-- Opening Marker --

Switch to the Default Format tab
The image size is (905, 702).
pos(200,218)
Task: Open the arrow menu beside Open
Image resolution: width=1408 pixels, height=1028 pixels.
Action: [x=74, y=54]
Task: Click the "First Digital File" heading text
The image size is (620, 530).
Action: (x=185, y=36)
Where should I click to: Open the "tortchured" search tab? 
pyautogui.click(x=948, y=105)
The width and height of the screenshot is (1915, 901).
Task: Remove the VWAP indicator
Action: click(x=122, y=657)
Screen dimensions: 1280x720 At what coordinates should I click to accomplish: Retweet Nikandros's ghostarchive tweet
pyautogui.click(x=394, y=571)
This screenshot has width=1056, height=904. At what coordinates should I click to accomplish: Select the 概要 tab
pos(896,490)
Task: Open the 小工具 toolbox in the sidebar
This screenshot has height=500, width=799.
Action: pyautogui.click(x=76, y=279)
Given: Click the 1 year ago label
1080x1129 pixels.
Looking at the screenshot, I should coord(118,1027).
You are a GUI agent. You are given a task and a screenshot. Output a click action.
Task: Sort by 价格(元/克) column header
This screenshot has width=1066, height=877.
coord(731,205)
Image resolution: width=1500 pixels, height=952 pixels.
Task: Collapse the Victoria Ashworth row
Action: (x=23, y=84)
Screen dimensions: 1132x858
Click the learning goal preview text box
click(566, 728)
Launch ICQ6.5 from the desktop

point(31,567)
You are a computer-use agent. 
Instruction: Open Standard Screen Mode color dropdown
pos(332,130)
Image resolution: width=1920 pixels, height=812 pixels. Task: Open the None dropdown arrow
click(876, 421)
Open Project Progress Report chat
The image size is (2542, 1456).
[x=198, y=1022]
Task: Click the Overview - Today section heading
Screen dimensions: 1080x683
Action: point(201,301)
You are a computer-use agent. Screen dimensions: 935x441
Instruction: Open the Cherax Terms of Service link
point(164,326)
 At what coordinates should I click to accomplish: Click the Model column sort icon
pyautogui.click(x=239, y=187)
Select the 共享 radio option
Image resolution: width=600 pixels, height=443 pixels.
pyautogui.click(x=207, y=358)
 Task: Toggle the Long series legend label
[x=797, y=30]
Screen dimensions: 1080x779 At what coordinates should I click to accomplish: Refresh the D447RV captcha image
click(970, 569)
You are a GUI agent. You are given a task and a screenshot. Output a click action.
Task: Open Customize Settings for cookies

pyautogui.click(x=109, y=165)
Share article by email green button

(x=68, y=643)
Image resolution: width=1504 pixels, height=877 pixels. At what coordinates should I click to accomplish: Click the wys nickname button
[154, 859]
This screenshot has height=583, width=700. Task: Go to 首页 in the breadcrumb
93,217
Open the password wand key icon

-- Closing Marker --

■ **What the task asks**: Return every line above in which the string "agent" occurs.

■ **Worked solution**:
You are a GUI agent. You are given a task and a screenshot. Output a click action.
You are a computer-use agent. 
You are a computer-use agent. Screen dimensions: 935x441
You are a GUI agent. You are given a task and a screenshot. Output a click action.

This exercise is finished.